ASU-Jonesboro: ASU alum Jane Hankins to sign first novel on campus Sept. 13
JONESBORO —Jane F. Hankins, an Arkansas State University alum and talented artist, will visit the ASU campus for a book reading/signing of her first novel, Thursday, Sept. 13, at 2 p.m., in the Third Floor Program Area of the Dean B. Ellis Library.
The novel, entitled “Madge’s Mobile Home Park,” is the first book in a series of what the author terms the Peavine Chronicles series. Hankins’ novel was first published in May 2012. Hankins will talk about her new book, followed by a book signing. Copies of the book will be available for sale.
Several years ago, Hankins wrote and performed with her family a reader’s theater script, which was produced in the Arkansas Repertory Theater’s “Black Box.” That script, part Steel Magnolias, part Lake Woebegone, and a touch of Fannie Flagg with a local flavor, has now become Hankins’ first novel, which is selling well in bookstores regionally.
“These characters came to me while traveling from Little Rock to New Orleans and seeing roadside signs like ‘AKC Toy Poodles and Dog Outfits’ or ‘Curl Up and Dye Salon’,” said Hankins, best known for her figurative sculptures and fairytale paintings. “I made sculptures of who I thought might have put out signs like that and ended up writing little stories about each one. A trailer park in a pecan grove in a town I made up called Peavine, Arkansas, just seemed like the perfect base for a quirky community of characters who’d done a makeover on their lives with the help of the town’s beloved benefactor, Loretta Doll Dumas.”
The entire social structure of Peavine was altered when the notorious gold digger, Madge, arrived in town as the wife of wealthy Herman Dumas Jr. after World War II and mysteriously disappeared after a tumultuous two years, not long after she started running the local trailer park. Loretta Doll Dumas was Herman Junior’s second wife and heir to his fortune. She moved from her mansion to the trailer park in the mid-1960s and used Herman’s money to help others like he helped her.

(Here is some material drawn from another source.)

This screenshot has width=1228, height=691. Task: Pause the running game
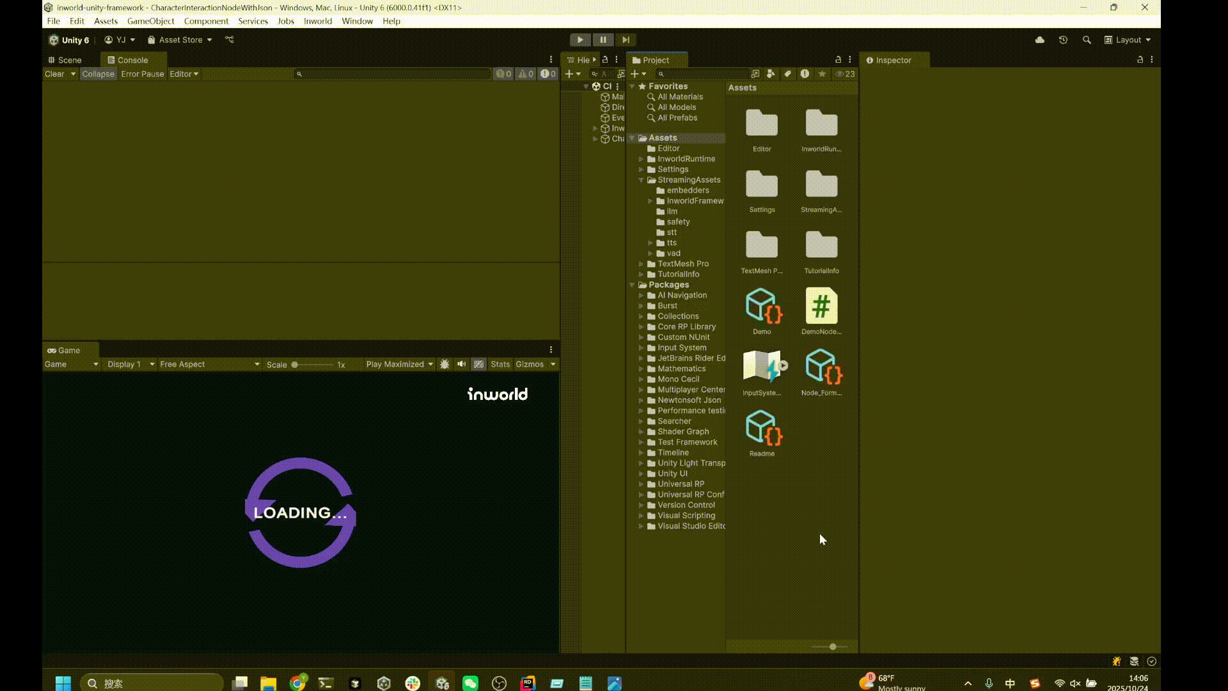[x=602, y=40]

“These characters and their stories came as a gift from that better part of my imagination,” Hankins said. “I have worked on this novel for eight years, and I’m so grateful and excited finally to be able to share it with others. I never knew writing could be so much fun, but then I’ve always been telling stories with my art. I just figured out how to write it down!”
Hankins is a Jonesboro native and ASU grad whose trademark statues of octogenarian tea parties and fairy folk are highly collectible by connoisseurs of contemporary art. Her art, sculpture in porcelain and stoneware as well as drawing and painting, is frequently on display at the Arkansas Arts Center, and she was one of 10 artists chosen to exhibit in the National Museum of Women in the Arts in Washington, D.C.
Hankins lives in Little Rock with her husband, Little Rock radio and TV broadcasting icon Craig O’Neil, also an ASU alum. They have a daughter, Abby Kerby; son, Thomas Hankins; and two granddaughters, Bella and Amelia Kerby.